Selected passage:
= = =
Years Ago


Today is Friday, Aug. 22, the 234th day of 2014. There are 131 days left in the year.

ASSOCIATED PRESS

On this date in:

1485: England’s King Richard III is killed in the Battle of Bosworth Field, effectively ending the War of the Roses.

1787: Inventor John Fitch demonstrates his steamboat on the Delaware River to delegates from the Constitutional Convention in Philadelphia.

1846: Gen. Stephen W. Kearny proclaims all of New Mexico a territory of the United States.

1851: The schooner America outraces more than a dozen British vessels off the English coast to win a trophy that comes to be known as the America’s Cup.

1914: Austria-Hungary declares war against Belgium.

1922: Irish revolutionary Michael Collins is shot to death, apparently by Irish Republican Army members opposed to the Anglo-Irish Treaty that Collins had co-signed.

1932: The British Broadcasting Corp. conducts its first experimental television broadcast, using a 30-line mechanical system.
= = =
Using the information:
1. From the Years Ago almanac, render this sentence in Spanish: "Today is Friday, Aug. 22, the 234th day of 2014."
2. Return the passage of the Years Ago almanac between "1485: England’s King" and "Convention in Philadelphia.", inclusive, with no changes.
3. Answer these from the Years Ago almanac:
(a) On which river did John Fitch demonstrate his steamboat?
(b) How many days are left in the year?
(c) How many lines did the BBC's mechanical system use in its first experimental television broadcast?
The listing that comes next is separate material and has no connection to the Years Ago almanac.

Source data:
= = =
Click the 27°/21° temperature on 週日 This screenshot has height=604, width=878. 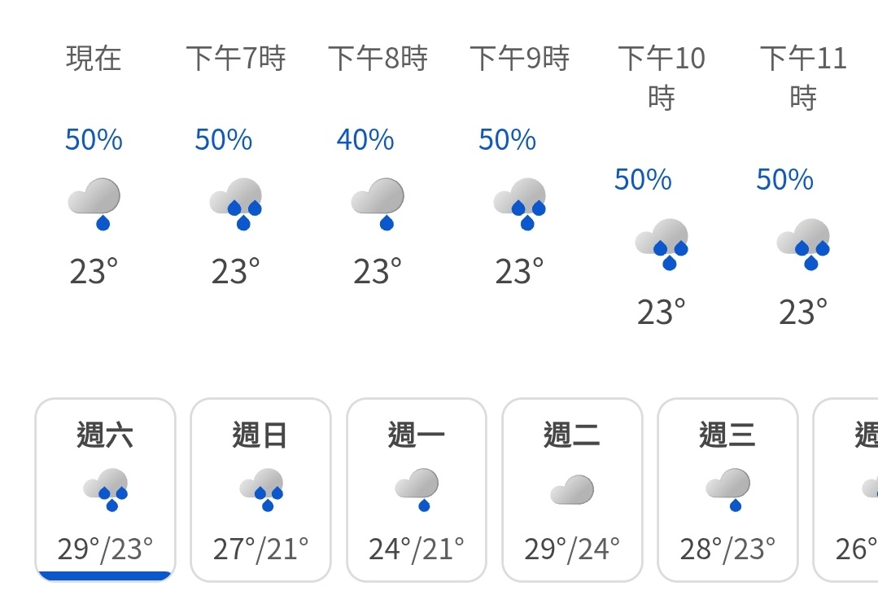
= = =
Responses in order:
1. Hoy es viernes 22 de agosto, el día 234 de 2014.

2.
1485: England’s King Richard III is killed in the Battle of Bosworth Field, effectively ending the War of the Roses.

1787: Inventor John Fitch demonstrates his steamboat on the Delaware River to delegates from the Constitutional Convention in Philadelphia.

3.
(a) The Delaware River
(b) 131
(c) 30